Could you recast every line of the entries below as a numbered list, omitting blank lines?

---------- Exercise data

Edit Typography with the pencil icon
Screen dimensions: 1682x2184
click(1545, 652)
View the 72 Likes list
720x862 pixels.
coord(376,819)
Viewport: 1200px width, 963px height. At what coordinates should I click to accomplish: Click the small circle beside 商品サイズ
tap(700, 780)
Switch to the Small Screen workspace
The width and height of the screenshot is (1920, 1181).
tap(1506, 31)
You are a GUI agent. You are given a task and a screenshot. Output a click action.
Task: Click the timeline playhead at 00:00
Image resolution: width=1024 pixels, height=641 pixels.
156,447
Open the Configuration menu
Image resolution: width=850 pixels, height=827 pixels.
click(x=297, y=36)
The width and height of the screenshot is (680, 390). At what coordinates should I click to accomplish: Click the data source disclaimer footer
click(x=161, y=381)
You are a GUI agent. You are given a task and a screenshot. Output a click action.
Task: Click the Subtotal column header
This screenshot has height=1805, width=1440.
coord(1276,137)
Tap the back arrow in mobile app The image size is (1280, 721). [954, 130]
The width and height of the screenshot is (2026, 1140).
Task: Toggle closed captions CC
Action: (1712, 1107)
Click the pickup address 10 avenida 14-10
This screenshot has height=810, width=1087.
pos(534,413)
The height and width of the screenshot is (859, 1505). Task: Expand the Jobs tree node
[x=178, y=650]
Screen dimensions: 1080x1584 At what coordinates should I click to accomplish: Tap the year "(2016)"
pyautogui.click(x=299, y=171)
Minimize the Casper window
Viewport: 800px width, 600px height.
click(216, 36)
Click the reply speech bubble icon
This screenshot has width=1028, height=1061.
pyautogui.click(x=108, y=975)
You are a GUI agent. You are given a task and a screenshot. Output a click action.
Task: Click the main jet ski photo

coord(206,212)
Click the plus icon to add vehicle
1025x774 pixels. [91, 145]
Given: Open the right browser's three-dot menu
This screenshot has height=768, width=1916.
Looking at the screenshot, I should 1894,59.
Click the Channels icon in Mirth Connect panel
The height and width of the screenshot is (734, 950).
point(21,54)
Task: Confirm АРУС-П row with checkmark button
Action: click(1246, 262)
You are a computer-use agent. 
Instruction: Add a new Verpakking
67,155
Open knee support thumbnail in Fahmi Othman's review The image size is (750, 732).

--------------------

→ **Reply**
1. Edit Typography with the pencil icon
2. Screen dimensions: 1682x2184
3. click(1545, 652)
4. View the 72 Likes list
5. 720x862 pixels.
6. coord(376,819)
7. Viewport: 1200px width, 963px height. At what coordinates should I click to accomplish: Click the small circle beside 商品サイズ
8. tap(700, 780)
9. Switch to the Small Screen workspace
10. The width and height of the screenshot is (1920, 1181).
11. tap(1506, 31)
12. You are a GUI agent. You are given a task and a screenshot. Output a click action.
13. Task: Click the timeline playhead at 00:00
14. Image resolution: width=1024 pixels, height=641 pixels.
15. 156,447
16. Open the Configuration menu
17. Image resolution: width=850 pixels, height=827 pixels.
18. click(x=297, y=36)
19. The width and height of the screenshot is (680, 390). At what coordinates should I click to accomplish: Click the data source disclaimer footer
20. click(x=161, y=381)
21. You are a GUI agent. You are given a task and a screenshot. Output a click action.
22. Task: Click the Subtotal column header
23. This screenshot has height=1805, width=1440.
24. coord(1276,137)
25. Tap the back arrow in mobile app The image size is (1280, 721). [954, 130]
26. The width and height of the screenshot is (2026, 1140).
27. Task: Toggle closed captions CC
28. Action: (1712, 1107)
29. Click the pickup address 10 avenida 14-10
30. This screenshot has height=810, width=1087.
31. pos(534,413)
32. The height and width of the screenshot is (859, 1505). Task: Expand the Jobs tree node
33. [x=178, y=650]
34. Screen dimensions: 1080x1584 At what coordinates should I click to accomplish: Tap the year "(2016)"
35. pyautogui.click(x=299, y=171)
36. Minimize the Casper window
37. Viewport: 800px width, 600px height.
38. click(216, 36)
39. Click the reply speech bubble icon
40. This screenshot has width=1028, height=1061.
41. pyautogui.click(x=108, y=975)
42. You are a GUI agent. You are given a task and a screenshot. Output a click action.
43. Task: Click the main jet ski photo
44. coord(206,212)
45. Click the plus icon to add vehicle
46. 1025x774 pixels. [91, 145]
47. Given: Open the right browser's three-dot menu
48. This screenshot has height=768, width=1916.
49. Looking at the screenshot, I should 1894,59.
50. Click the Channels icon in Mirth Connect panel
51. The height and width of the screenshot is (734, 950).
52. point(21,54)
53. Task: Confirm АРУС-П row with checkmark button
54. Action: click(1246, 262)
55. You are a computer-use agent. 
56. Instruction: Add a new Verpakking
57. 67,155
58. Open knee support thumbnail in Fahmi Othman's review The image size is (750, 732).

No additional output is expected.